Waldon here. I feel horrible, as you may have been able to tell from this blogs entry title. As I've mentioned before, I am a type one juvenile diabetic. Tonight, my body decided not to cooperate again and send my sugar level skyrocketing again. This is a repeat of last week's ( or was it the week before? ) sick day for me. So, I think I'll have to keep this one short and sweet (Ha. That's a PUN. ).

So because the only interesting things that happened to me today was sorting dirty cans and having a couple nosebleeds, I'll talk about something different. The emotional effects of diabetes. Most people think that diabetes is purely physical, and for the most part, it is. But there are still things that pop up in the life of a diabetic that make our, or at least my own, life very difficult. Mostly it's the feeling of inequality. I find myself thinking about how I'm less than everybody. Or about how I shouldn't be here, I should be dead. It's a very mortifying subject to think about.

Diabetes will ruin you. That's the only way I can say it. It makes you feel like you don't deserve what everybody else has. I feel like I'm some blight on society and on particularly bad days I wish I hadn't been born. I've resolved never to have kids, for the one reason; never having the chance of passing on many of my physical defects onto my children. Diabetes, Osgood Schlatter's, Asthma, Distended Lungs, Compressed Heart, Deformed Ribs. . . Diabetes is the root of almost all of this, shaping my body from my first diagnosis. Since that was very early in life, I was kind of tainted, I suppose you could say.

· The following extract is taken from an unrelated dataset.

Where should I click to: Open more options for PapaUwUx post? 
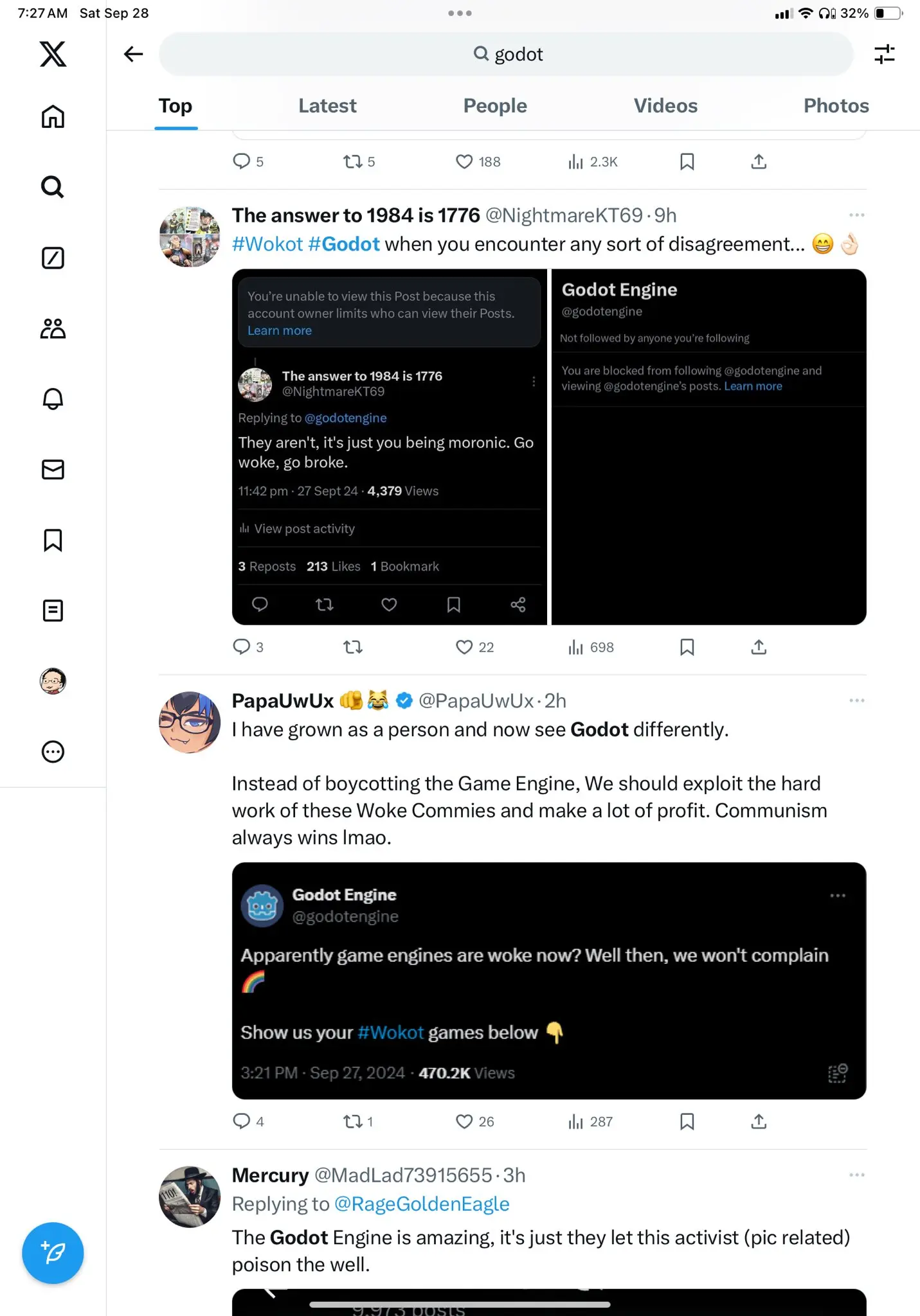pos(856,700)
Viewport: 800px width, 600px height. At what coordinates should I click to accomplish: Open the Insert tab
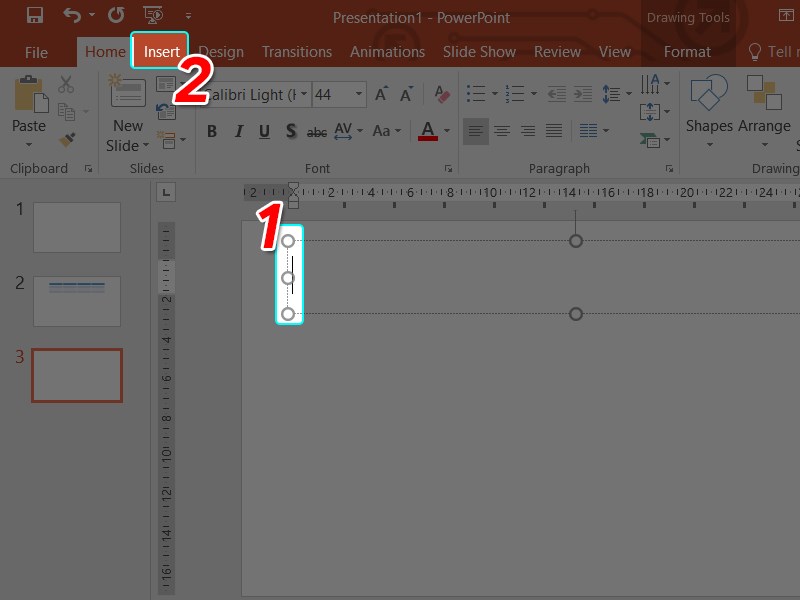[x=161, y=52]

I would love to have kids. There would be nothing more gratifying than being able to shape the life of a child and raise them. But I would never be able to live with myself if I gave them what I have. My life expectancy is low, so I can't hope to keep them happy either. Oh well, I'm sure the girl I like will find another man better for her than me.

Now I'd just like to point out that tonight, this is purely my blood sugar speaking, please don't assume that I'm some Emo kid thrashing about life. I'm not normally this bad. Ignore this, I'm kind of incapable of thinking of much else at the moment.

Good night everybody, I hope you have a good nights sleep.